A paragraph later, Barr says that Mueller should have done the work he claims Durham is doing, by refusing to take in garbage (we’ve already seen abundant evidence that Mueller chased down disinformation, including the Steele dossier, as disinformation).

Mr. Barr says Mr. Durham’s appointment should not have been necessary. Mr. Mueller’s investigation should have exposed FBI malfeasance. Instead, “the Mueller team seems to have been ready to blindly accept anything fed to it by the system,” Mr. Barr says, adding that this “is exactly what DOJ should not be.”

In-between the two, Barr reiterated his bullshit claim that there was no evidence of “collusion.”

Mr.

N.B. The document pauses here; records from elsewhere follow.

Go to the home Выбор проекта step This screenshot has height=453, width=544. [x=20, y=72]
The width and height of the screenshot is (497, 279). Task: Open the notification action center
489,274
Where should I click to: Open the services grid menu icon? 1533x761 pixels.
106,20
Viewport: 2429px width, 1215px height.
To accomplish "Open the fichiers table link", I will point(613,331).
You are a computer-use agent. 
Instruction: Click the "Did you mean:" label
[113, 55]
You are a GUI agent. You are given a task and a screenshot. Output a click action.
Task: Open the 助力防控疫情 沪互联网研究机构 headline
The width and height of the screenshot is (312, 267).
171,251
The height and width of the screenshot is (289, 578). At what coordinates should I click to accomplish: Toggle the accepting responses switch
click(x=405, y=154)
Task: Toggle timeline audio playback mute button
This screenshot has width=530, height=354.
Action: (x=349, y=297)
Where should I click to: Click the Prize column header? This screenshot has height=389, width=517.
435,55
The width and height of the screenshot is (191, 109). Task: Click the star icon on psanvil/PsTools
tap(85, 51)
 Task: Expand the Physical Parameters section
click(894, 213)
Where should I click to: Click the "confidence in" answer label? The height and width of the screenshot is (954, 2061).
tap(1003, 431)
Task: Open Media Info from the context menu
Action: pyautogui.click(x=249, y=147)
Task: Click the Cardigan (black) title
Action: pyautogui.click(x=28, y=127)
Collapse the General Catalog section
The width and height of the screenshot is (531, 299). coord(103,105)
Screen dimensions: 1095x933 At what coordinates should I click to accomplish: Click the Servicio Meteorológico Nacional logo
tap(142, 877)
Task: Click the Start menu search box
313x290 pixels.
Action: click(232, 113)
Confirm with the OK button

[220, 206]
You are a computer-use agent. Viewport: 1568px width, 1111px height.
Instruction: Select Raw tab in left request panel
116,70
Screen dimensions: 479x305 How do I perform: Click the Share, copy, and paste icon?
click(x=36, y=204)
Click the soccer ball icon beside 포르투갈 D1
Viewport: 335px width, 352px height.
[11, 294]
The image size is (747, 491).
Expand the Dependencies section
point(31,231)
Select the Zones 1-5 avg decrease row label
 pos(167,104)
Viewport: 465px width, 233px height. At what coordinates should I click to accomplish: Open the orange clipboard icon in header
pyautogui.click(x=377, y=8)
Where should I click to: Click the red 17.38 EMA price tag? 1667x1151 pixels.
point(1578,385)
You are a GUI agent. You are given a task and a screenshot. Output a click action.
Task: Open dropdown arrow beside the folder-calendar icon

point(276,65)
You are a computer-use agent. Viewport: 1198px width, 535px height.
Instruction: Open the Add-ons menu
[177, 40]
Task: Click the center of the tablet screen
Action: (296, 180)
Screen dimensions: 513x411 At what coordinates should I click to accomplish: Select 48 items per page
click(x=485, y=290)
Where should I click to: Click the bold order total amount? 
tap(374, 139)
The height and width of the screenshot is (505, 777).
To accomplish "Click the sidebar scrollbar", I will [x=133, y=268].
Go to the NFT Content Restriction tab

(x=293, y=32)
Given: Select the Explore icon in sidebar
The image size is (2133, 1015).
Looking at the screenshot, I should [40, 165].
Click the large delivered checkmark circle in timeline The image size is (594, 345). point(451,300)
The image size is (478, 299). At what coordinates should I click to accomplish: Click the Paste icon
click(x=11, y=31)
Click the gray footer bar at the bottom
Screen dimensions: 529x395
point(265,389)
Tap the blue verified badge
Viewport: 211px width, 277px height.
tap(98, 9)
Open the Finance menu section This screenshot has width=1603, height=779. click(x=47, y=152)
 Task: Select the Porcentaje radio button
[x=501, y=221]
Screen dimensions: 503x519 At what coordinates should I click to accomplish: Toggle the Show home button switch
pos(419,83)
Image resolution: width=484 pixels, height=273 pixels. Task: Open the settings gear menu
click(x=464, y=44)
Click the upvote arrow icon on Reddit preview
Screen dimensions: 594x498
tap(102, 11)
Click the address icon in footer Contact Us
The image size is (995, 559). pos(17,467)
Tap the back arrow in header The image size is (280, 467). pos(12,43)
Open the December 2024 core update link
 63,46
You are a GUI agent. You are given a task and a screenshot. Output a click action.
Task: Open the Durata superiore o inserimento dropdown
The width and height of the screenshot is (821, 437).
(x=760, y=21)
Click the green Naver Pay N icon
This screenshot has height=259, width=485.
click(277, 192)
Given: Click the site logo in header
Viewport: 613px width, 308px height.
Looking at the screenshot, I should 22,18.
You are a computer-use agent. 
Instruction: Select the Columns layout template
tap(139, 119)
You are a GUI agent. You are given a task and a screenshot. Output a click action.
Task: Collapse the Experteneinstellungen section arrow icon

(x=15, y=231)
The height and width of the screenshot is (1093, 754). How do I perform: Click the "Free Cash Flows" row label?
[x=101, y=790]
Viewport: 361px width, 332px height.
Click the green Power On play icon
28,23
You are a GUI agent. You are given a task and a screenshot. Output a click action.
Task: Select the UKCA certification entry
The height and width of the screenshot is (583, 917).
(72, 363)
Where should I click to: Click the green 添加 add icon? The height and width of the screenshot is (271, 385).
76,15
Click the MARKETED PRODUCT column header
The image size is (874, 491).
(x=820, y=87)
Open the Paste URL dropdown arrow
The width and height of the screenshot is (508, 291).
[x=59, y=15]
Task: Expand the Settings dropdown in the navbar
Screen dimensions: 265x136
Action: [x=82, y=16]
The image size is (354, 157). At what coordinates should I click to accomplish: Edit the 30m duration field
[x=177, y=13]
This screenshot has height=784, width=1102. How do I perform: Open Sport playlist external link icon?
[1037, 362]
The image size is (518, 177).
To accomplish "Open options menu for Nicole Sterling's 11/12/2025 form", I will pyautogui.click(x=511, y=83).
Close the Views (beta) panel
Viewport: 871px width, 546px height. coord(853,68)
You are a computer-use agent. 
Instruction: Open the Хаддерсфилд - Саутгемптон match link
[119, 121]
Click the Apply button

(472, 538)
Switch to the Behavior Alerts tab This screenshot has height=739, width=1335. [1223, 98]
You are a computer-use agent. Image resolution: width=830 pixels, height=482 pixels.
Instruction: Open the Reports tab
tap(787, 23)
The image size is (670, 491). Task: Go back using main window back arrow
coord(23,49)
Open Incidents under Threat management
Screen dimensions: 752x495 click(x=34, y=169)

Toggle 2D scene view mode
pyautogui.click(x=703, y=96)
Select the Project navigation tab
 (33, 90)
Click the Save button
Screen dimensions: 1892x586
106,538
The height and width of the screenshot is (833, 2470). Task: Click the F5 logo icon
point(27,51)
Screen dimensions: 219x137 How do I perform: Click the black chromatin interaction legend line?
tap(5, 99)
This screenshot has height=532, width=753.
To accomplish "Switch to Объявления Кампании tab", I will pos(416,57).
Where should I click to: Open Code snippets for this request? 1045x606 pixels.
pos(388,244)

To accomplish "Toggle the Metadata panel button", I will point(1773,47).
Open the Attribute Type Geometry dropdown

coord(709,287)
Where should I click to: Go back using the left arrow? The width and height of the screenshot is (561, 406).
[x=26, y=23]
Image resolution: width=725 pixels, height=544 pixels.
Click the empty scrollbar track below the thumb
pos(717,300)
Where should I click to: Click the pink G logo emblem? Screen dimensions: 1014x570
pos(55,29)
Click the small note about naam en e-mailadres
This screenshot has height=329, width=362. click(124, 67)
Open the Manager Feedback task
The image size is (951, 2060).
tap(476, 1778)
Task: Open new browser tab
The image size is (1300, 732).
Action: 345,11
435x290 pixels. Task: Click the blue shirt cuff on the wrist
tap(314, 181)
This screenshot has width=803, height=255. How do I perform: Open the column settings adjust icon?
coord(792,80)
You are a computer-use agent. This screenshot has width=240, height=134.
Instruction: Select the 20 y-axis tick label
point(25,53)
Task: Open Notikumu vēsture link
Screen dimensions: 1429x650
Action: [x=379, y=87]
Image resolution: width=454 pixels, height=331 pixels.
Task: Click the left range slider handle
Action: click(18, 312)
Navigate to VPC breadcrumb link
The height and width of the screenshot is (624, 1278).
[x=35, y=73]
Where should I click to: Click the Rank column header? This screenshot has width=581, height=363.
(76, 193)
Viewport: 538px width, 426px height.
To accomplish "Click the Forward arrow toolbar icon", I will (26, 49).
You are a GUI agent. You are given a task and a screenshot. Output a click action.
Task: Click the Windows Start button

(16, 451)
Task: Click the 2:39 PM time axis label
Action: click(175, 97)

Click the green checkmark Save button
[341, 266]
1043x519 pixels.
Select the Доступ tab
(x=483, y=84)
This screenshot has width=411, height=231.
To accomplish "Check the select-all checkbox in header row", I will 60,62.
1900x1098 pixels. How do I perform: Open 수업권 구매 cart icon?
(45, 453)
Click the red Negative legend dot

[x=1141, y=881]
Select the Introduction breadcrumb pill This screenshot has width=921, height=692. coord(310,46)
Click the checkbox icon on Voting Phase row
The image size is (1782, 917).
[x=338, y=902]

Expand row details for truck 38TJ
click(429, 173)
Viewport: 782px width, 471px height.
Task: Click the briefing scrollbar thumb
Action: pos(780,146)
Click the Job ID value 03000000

Barr describes an overarching objective of ensuring that there is “one standard of justice.” That, he says, is why he appointed U.S. Attorney John Durham to investigate the FBI’s 2016 Crossfire Hurricane probe. “Of course the Russians did bad things in the election,” he says. “But the idea that this was done with the collusion of the Trump campaign—there was never any evidence. It was entirely made up.” The country deserved to know how the world’s premier law-enforcement agency came to target and spy on a presidential campaign.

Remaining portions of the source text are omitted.